[[ INPUT, beginning ]]

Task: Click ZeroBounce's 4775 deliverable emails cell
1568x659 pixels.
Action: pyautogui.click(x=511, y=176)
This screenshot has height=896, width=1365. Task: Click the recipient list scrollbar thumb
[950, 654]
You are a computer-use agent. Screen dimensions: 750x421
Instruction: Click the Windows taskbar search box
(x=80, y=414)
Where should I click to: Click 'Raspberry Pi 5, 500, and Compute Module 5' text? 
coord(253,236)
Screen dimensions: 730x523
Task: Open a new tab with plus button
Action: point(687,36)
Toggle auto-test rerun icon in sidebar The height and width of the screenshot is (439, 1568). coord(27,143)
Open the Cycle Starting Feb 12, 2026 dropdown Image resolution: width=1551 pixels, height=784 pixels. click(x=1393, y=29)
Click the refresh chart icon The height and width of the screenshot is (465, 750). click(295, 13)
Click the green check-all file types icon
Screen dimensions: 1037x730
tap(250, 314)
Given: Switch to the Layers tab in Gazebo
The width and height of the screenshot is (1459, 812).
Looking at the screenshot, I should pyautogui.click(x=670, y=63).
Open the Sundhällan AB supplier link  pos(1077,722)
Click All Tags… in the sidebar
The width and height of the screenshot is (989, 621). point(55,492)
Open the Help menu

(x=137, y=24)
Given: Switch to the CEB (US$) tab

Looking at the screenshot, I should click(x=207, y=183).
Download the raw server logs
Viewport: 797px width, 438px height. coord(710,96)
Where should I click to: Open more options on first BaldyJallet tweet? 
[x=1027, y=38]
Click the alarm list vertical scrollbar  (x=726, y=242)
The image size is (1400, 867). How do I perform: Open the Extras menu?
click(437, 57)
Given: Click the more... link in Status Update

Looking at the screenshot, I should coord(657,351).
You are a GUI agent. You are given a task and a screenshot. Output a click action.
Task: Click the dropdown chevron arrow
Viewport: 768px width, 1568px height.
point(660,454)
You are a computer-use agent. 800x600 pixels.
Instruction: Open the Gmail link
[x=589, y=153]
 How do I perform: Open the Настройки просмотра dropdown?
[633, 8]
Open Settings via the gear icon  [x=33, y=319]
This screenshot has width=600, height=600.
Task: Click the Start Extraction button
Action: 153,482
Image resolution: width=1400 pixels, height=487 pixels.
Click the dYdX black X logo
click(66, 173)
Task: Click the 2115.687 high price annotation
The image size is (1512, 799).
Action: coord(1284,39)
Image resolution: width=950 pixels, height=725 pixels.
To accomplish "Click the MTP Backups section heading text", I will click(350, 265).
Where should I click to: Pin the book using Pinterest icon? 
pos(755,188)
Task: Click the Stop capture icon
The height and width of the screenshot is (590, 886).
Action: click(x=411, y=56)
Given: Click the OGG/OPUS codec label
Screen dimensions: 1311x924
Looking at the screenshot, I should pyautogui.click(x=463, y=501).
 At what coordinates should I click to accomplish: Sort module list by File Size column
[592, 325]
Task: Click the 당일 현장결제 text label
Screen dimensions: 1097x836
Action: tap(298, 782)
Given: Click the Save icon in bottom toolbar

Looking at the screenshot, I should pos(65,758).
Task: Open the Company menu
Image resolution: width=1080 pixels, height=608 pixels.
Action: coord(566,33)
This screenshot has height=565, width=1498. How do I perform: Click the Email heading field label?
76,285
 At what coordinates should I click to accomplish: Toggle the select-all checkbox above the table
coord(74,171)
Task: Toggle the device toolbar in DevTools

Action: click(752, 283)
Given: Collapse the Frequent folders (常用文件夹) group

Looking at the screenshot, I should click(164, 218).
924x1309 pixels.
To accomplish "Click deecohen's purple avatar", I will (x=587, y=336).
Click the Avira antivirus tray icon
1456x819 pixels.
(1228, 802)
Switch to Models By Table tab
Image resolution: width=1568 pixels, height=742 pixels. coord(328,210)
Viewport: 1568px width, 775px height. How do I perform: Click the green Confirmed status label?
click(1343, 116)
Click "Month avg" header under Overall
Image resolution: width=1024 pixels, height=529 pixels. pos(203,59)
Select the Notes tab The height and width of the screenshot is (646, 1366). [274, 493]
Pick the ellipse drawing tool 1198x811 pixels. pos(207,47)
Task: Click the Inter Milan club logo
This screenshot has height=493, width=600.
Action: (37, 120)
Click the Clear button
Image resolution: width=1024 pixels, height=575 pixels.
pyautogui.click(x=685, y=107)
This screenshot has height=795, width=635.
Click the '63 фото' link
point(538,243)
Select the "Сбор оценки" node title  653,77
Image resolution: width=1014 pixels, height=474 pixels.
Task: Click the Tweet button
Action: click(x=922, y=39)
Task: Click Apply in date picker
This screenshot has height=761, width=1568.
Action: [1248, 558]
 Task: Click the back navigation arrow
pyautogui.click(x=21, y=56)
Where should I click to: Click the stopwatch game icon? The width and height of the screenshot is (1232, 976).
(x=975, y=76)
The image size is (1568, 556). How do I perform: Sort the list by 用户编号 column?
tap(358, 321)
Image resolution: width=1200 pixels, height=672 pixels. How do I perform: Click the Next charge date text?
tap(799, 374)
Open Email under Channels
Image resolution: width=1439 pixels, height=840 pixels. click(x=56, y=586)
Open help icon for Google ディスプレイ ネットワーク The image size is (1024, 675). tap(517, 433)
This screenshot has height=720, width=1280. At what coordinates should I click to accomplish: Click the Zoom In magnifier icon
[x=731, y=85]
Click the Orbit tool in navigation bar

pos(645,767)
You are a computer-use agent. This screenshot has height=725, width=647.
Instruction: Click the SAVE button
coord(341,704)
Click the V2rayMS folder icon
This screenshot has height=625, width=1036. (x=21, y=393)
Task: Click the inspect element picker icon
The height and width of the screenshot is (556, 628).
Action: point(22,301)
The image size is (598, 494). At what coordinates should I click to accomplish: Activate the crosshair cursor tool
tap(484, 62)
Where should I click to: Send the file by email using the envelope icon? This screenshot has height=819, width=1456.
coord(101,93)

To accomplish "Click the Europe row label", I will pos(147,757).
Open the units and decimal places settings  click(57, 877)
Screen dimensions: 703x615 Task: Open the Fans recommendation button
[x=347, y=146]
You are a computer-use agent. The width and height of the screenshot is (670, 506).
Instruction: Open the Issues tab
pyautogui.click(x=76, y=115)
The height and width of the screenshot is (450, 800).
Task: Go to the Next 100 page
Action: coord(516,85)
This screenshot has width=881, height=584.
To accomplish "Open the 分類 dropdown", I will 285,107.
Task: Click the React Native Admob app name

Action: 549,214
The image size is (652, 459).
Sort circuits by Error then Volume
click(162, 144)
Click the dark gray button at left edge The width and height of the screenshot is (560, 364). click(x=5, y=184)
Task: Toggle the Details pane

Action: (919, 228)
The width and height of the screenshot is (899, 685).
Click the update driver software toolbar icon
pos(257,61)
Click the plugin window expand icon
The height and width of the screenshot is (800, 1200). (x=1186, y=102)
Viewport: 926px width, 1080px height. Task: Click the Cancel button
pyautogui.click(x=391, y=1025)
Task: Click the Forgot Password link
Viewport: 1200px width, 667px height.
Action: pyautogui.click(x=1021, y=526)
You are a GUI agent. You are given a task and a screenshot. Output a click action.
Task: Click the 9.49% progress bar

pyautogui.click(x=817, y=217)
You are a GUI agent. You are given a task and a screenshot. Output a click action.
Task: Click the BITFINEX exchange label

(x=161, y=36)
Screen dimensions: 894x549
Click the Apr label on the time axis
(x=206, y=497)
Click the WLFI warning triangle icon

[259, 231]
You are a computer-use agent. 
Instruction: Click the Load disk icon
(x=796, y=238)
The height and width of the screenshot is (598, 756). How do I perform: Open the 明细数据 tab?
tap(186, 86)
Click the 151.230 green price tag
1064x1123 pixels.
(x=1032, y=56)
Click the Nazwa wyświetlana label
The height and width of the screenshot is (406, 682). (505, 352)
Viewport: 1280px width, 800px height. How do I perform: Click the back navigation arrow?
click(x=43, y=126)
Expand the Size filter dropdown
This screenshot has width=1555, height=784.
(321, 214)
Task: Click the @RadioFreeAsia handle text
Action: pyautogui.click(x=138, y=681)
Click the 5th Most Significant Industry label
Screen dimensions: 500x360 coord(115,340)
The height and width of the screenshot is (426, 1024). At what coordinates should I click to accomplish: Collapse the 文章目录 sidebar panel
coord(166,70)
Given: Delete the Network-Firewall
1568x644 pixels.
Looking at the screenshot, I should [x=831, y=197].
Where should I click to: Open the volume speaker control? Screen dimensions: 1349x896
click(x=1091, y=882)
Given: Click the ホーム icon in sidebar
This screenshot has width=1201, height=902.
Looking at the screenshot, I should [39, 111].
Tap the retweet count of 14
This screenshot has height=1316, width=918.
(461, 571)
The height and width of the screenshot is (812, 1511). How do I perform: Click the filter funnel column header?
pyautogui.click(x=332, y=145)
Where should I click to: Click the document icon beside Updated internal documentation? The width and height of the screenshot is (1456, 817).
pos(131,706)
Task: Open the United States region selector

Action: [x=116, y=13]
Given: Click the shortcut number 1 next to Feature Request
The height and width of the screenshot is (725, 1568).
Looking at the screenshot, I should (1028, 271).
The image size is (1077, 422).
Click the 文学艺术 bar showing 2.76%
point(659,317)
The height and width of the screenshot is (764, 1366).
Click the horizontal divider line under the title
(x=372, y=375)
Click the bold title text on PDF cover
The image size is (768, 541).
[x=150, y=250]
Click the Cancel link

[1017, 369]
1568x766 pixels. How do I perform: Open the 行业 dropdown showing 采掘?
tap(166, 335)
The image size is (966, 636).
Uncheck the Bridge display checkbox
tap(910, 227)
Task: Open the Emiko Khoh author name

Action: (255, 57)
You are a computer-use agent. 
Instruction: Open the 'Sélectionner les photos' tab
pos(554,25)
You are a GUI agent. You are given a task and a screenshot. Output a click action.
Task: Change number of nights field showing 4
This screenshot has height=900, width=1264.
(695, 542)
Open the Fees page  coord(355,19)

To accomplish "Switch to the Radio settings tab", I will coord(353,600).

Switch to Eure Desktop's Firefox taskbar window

[[ INPUT, end ]]

_THE TASK_
If a line contains the string "picker", it counts toward the total; state that total for the records above and nothing more.

_RESULT OF THE TASK_
2